Written request: Write out the lines of the items below, from the line with "Identify the location of Page" to the line with "Search our Website", both included, as a numbered list, skipping any blank lines.

══ Dataset content

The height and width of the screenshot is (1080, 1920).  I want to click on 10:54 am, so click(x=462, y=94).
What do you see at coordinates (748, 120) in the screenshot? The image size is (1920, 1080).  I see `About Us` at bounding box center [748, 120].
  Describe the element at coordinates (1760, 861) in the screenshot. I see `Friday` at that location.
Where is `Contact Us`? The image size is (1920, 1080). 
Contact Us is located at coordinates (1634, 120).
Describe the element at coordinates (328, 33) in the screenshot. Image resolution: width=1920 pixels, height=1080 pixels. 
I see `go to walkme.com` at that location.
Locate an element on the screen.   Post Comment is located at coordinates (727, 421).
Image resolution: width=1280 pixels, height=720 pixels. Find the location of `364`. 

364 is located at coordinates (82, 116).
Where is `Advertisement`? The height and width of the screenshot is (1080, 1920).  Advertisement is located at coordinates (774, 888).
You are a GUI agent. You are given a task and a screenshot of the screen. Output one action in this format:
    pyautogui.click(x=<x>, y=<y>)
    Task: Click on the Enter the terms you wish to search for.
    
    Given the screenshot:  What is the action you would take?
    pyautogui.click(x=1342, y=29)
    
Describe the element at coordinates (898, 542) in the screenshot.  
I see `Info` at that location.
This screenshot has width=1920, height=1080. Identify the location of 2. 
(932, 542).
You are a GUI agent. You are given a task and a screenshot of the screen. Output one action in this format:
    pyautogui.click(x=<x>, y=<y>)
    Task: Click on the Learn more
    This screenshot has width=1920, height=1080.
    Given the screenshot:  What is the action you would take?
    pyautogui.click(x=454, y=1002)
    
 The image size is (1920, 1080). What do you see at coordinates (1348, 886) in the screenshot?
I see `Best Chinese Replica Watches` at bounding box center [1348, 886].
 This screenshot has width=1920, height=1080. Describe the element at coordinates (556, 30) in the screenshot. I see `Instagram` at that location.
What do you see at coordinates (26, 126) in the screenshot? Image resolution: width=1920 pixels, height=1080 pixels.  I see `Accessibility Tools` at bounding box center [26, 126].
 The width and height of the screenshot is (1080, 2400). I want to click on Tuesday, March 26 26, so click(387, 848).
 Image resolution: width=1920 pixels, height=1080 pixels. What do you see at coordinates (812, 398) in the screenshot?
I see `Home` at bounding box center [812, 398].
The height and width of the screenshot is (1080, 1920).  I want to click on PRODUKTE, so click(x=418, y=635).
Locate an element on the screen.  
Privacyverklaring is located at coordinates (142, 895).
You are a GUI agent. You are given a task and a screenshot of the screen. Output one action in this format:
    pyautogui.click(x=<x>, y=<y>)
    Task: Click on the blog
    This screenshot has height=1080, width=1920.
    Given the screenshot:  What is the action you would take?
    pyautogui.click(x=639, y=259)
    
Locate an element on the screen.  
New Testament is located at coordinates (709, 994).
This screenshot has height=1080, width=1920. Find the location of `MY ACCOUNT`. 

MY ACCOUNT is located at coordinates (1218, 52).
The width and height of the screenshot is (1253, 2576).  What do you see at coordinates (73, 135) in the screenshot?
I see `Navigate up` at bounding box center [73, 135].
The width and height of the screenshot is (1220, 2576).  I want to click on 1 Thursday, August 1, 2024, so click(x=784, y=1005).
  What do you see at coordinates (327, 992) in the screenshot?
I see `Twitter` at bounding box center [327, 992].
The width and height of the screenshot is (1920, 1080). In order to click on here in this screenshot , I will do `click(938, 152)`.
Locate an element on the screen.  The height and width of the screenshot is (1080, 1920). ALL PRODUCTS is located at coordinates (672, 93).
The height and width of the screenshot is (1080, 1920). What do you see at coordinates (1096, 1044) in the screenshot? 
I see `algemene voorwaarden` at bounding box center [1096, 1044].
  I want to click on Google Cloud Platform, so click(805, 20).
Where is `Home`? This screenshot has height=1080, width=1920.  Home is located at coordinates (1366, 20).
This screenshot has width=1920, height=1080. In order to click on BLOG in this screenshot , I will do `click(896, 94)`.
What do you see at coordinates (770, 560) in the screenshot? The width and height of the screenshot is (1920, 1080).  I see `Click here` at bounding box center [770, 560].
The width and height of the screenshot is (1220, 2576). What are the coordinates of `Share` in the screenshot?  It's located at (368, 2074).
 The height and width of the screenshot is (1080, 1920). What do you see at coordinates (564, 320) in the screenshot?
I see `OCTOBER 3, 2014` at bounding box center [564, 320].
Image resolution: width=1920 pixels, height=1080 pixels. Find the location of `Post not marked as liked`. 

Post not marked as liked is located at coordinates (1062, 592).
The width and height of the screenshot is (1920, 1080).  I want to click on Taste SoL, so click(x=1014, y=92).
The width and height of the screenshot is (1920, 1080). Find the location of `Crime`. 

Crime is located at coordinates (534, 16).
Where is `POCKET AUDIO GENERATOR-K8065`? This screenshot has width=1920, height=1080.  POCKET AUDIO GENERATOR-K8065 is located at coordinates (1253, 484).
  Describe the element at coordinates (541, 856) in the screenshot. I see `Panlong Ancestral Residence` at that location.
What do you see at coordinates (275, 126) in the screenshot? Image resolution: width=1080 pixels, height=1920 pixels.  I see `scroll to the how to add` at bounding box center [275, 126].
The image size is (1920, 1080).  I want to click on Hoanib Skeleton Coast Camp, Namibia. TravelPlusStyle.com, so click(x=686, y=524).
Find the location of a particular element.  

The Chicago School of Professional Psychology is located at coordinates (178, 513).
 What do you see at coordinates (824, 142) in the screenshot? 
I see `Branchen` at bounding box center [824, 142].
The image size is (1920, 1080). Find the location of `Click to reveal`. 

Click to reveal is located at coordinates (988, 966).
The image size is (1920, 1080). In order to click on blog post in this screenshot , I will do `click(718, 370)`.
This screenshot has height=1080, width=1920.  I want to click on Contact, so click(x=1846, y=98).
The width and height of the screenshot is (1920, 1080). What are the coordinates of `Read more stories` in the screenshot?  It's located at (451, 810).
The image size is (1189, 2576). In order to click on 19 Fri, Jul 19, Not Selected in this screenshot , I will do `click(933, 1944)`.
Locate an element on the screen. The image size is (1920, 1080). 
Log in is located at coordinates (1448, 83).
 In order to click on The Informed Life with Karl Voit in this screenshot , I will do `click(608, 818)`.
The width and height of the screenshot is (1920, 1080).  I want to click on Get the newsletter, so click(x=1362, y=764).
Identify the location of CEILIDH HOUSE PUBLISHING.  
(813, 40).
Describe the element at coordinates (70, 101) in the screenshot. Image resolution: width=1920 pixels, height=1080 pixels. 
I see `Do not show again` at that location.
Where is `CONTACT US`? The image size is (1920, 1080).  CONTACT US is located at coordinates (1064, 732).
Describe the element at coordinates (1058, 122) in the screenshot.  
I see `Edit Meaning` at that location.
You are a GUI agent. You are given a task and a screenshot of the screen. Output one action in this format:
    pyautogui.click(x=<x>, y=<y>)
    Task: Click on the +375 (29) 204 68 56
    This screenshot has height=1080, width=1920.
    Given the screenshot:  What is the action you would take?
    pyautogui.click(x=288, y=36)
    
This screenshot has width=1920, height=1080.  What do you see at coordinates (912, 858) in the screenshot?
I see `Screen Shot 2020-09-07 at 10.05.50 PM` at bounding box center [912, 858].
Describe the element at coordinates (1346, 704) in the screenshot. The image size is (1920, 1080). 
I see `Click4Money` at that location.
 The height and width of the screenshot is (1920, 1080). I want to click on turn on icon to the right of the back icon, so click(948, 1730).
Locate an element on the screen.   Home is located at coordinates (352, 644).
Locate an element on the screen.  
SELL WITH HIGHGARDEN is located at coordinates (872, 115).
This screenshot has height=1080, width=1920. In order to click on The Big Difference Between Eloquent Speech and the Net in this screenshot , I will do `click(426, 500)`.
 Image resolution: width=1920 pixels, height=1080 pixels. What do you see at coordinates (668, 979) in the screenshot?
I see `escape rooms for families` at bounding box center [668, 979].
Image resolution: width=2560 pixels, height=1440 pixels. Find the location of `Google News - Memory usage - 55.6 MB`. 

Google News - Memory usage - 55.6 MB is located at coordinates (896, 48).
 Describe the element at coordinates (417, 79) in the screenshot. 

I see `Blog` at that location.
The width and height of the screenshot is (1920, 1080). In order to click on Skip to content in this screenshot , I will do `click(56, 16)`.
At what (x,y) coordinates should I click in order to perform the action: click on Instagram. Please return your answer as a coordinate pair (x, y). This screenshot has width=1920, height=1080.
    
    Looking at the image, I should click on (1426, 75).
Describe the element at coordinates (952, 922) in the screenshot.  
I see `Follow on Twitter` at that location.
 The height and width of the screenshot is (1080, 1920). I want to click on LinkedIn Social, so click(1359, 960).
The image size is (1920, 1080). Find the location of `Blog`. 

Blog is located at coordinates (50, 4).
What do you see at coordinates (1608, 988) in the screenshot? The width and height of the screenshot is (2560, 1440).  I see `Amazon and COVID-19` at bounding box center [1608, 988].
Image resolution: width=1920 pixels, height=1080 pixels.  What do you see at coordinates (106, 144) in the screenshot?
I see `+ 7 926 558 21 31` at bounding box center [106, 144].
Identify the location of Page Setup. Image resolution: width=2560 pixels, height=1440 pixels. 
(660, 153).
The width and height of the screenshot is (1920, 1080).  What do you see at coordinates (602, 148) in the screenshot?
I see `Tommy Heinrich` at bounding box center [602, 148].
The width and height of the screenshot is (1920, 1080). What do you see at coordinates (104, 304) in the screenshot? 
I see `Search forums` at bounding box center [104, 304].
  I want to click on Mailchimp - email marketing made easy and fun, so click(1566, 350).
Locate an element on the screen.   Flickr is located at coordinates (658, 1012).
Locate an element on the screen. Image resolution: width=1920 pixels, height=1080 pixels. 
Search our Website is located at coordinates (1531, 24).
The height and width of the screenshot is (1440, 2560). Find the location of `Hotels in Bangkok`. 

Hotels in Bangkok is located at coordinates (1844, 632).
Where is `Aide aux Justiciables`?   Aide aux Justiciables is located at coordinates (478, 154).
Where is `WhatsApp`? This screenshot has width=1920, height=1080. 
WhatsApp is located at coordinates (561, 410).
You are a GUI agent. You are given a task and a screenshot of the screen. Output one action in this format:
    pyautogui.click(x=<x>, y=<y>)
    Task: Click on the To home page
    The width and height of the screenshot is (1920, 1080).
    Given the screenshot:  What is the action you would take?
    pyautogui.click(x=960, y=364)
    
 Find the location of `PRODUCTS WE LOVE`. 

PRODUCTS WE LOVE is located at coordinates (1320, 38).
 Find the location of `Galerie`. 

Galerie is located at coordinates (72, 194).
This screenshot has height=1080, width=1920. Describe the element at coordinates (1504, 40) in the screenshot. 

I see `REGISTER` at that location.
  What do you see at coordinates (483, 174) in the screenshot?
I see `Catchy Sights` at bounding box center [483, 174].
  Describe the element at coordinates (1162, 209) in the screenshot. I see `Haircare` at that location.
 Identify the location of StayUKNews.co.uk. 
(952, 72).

════

Result:
1. Identify the location of Page Setup. Image resolution: width=2560 pixels, height=1440 pixels. 
2. (660, 153).
3. The width and height of the screenshot is (1920, 1080).  What do you see at coordinates (602, 148) in the screenshot?
4. I see `Tommy Heinrich` at bounding box center [602, 148].
5. The width and height of the screenshot is (1920, 1080). What do you see at coordinates (104, 304) in the screenshot? 
6. I see `Search forums` at bounding box center [104, 304].
7.   I want to click on Mailchimp - email marketing made easy and fun, so click(1566, 350).
8. Locate an element on the screen.   Flickr is located at coordinates (658, 1012).
9. Locate an element on the screen. Image resolution: width=1920 pixels, height=1080 pixels. 
10. Search our Website is located at coordinates (1531, 24).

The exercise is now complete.